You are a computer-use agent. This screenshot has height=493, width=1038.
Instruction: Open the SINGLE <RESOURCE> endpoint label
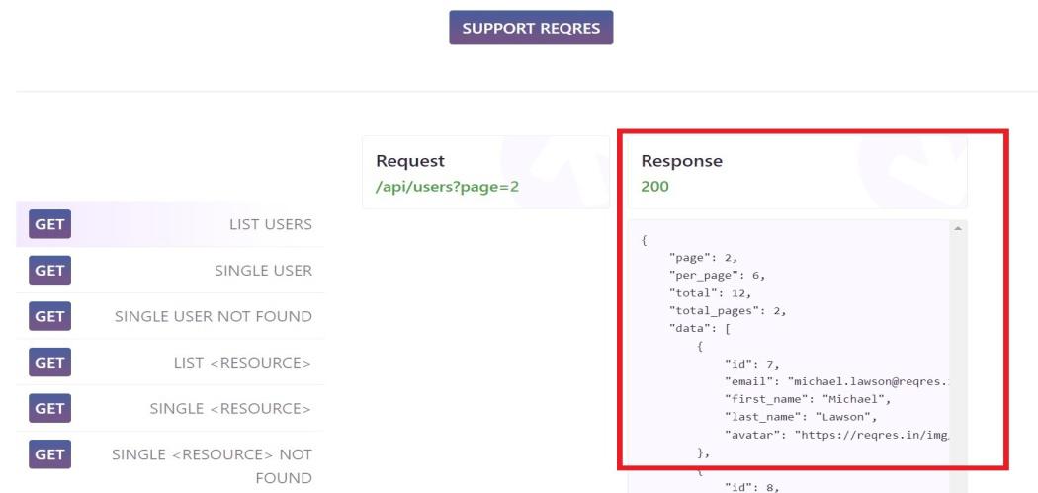point(230,409)
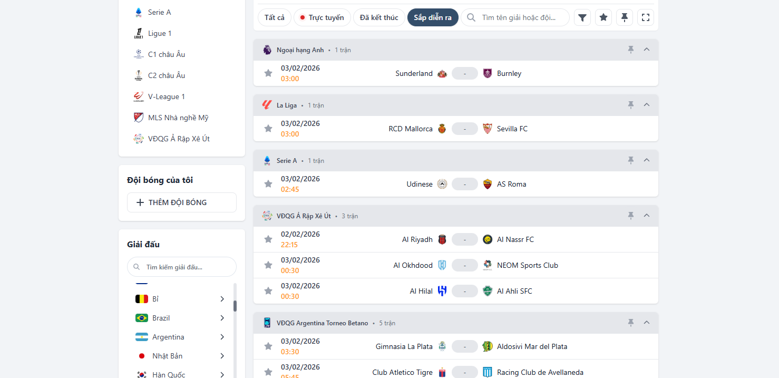Click the filter funnel icon
Image resolution: width=779 pixels, height=378 pixels.
(x=582, y=17)
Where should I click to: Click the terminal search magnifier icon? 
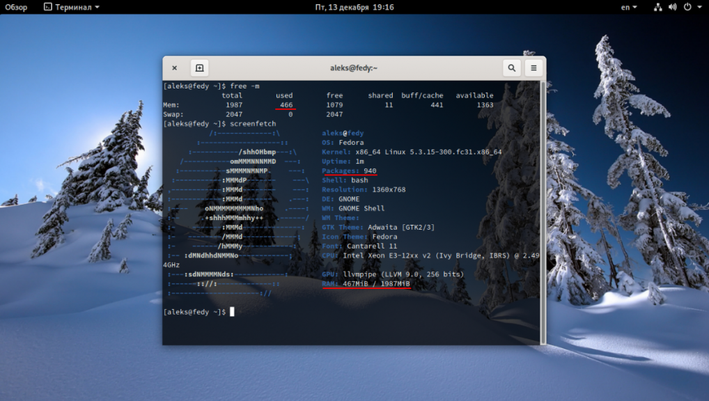click(512, 68)
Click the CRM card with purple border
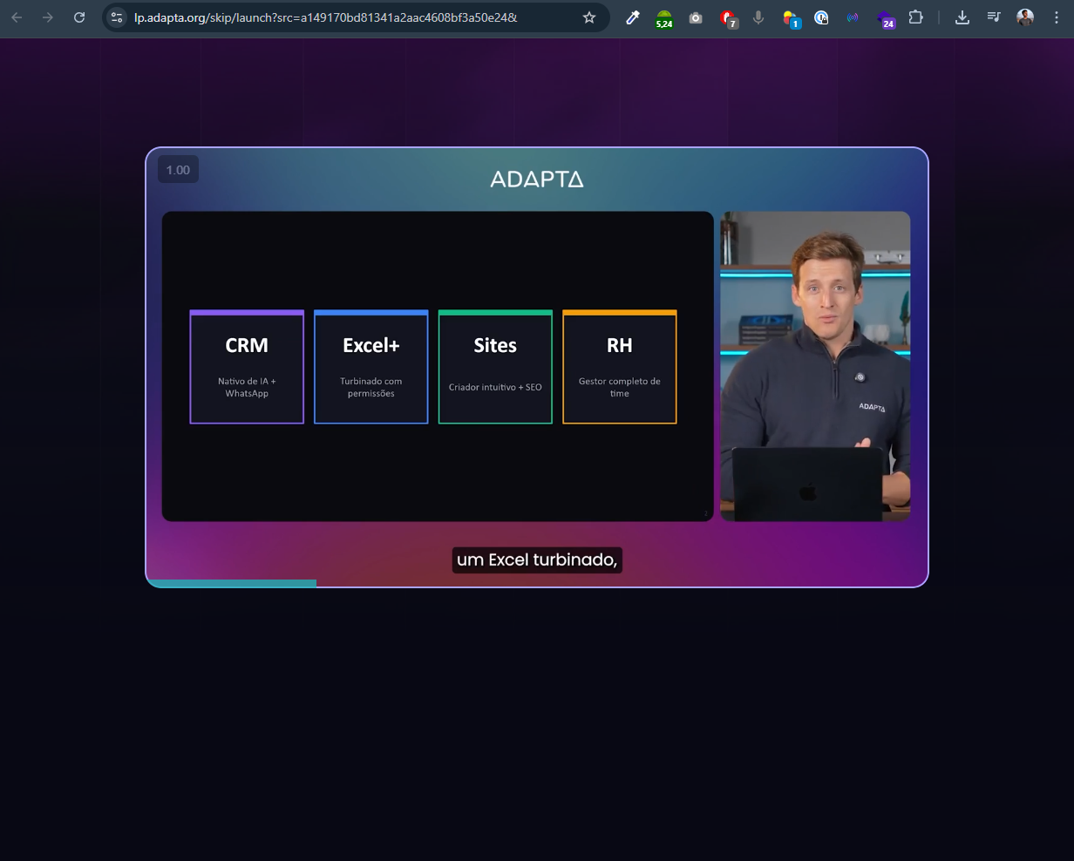This screenshot has height=861, width=1074. [247, 367]
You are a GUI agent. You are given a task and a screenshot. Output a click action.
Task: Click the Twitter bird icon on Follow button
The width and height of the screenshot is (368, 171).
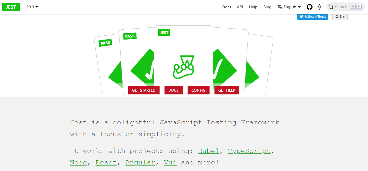pyautogui.click(x=301, y=16)
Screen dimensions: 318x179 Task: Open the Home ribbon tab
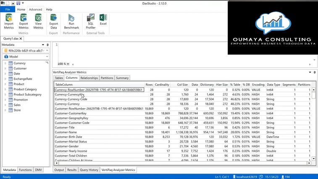point(21,9)
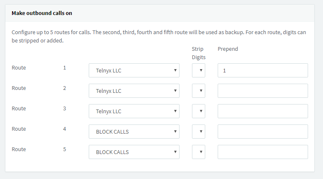Viewport: 323px width, 179px height.
Task: Open Route 5 BLOCK CALLS dropdown
Action: click(x=134, y=152)
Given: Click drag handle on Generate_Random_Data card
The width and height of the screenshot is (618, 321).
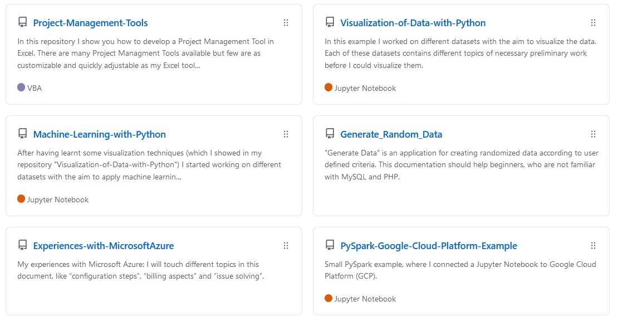Looking at the screenshot, I should 593,134.
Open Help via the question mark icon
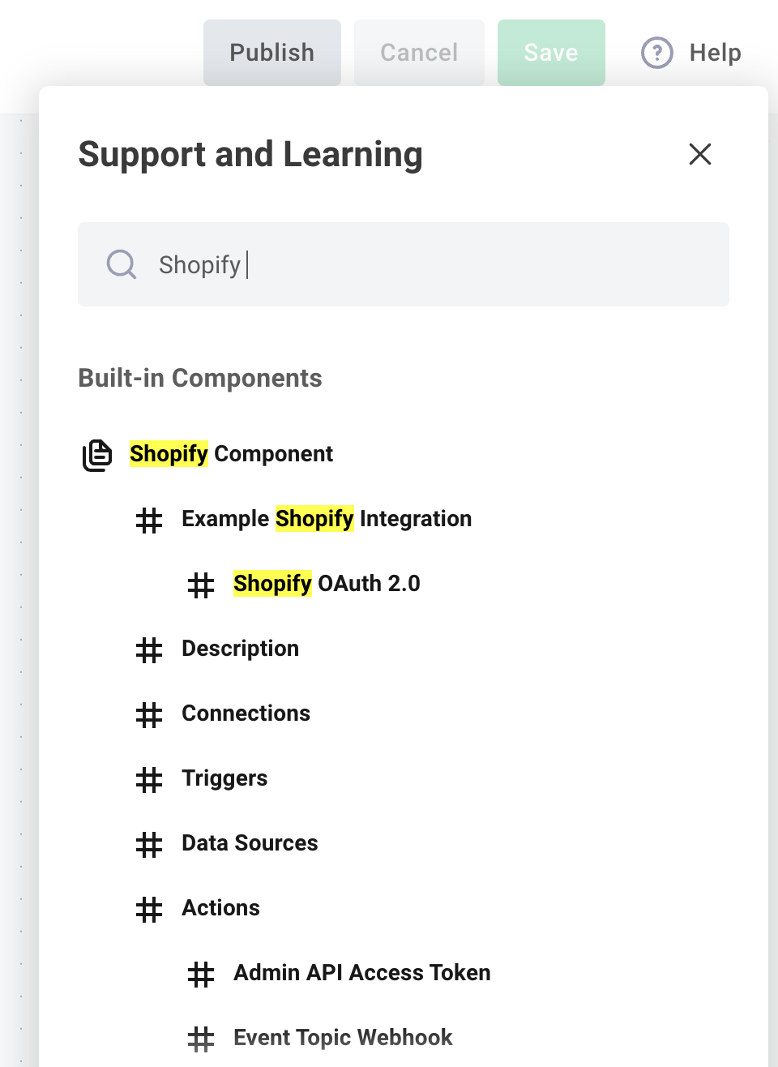Viewport: 778px width, 1067px height. (656, 52)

★ ★ ★ ★ ★ ★ ★

> Your objective
Exactly the lines from the one holding "The width and height of the screenshot is (368, 171)." through the last line of the entries must be set down, with nothing added and no pictures.

> Answer box
The width and height of the screenshot is (368, 171).
pyautogui.click(x=301, y=16)
Screen dimensions: 318x179 Task: Open the Home ribbon tab
point(21,9)
Viewport: 323px width, 179px height.
Task: Open Route 5 BLOCK CALLS dropdown
Action: click(x=134, y=152)
Given: Click drag handle on Generate_Random_Data card
The width and height of the screenshot is (618, 321).
Looking at the screenshot, I should 593,134.
Open Help via the question mark icon
Viewport: 778px width, 1067px height. (656, 52)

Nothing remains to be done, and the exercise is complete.